━━ Task input

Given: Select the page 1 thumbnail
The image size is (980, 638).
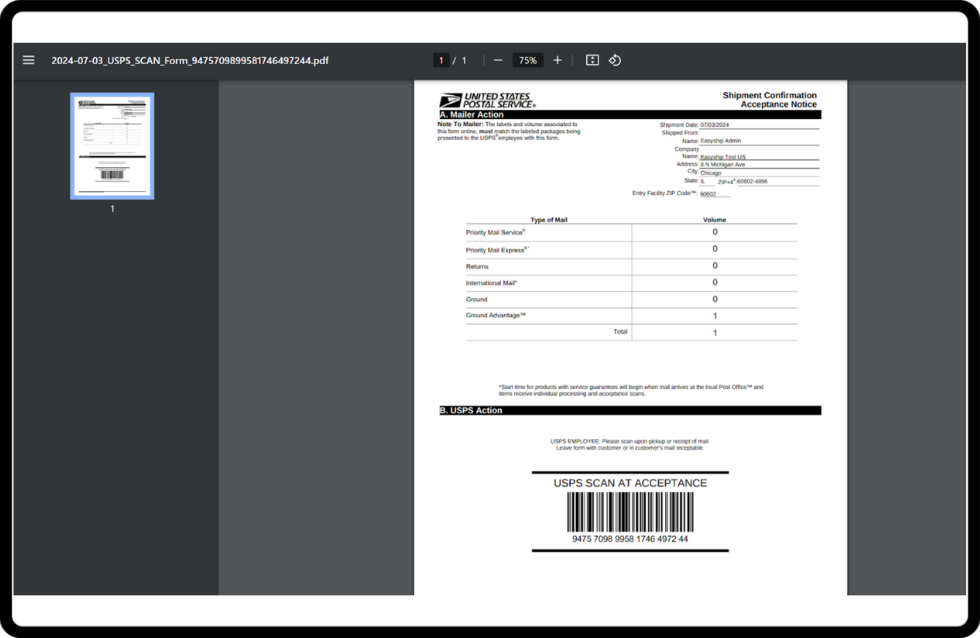Looking at the screenshot, I should point(112,145).
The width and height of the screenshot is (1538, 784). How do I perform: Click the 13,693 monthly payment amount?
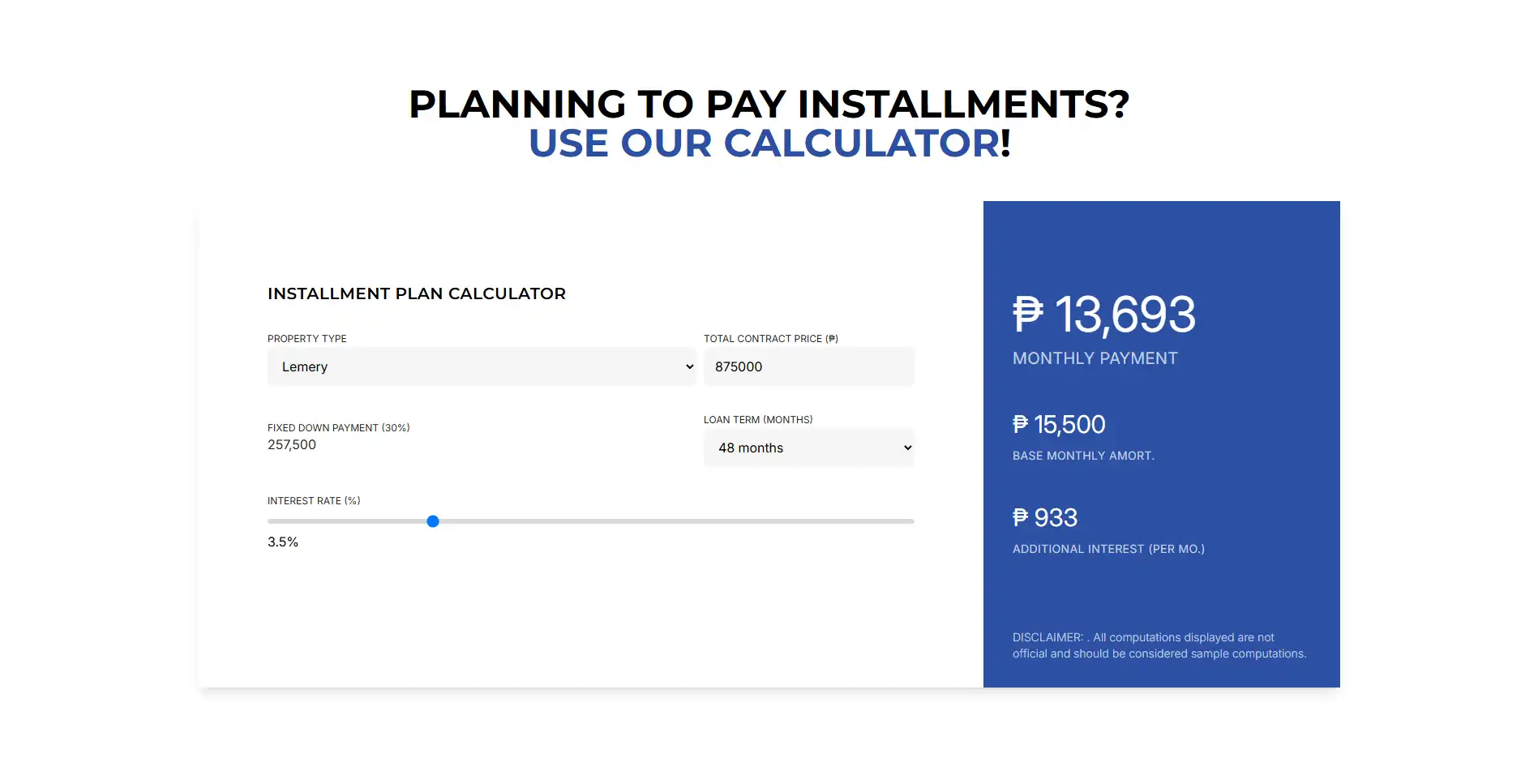click(1125, 314)
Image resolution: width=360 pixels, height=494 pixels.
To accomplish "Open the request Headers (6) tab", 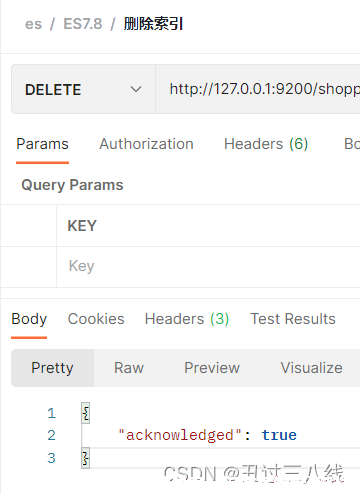I will (x=266, y=144).
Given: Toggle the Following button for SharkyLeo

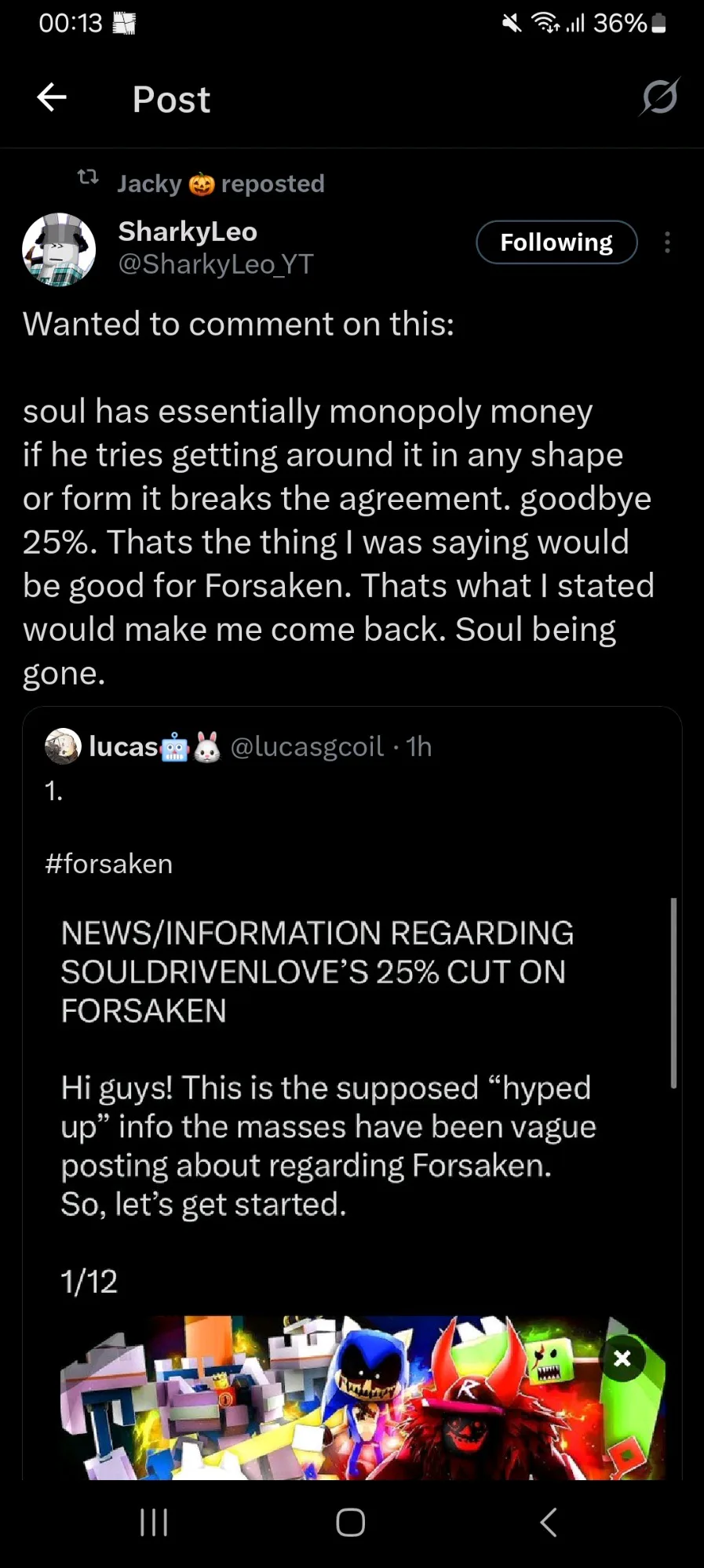Looking at the screenshot, I should 556,242.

━━━━

Gather every line from the items above that contains the word "Given", and copy each such line in full.

Given: Select the page 1 thumbnail
Given: Toggle the Following button for SharkyLeo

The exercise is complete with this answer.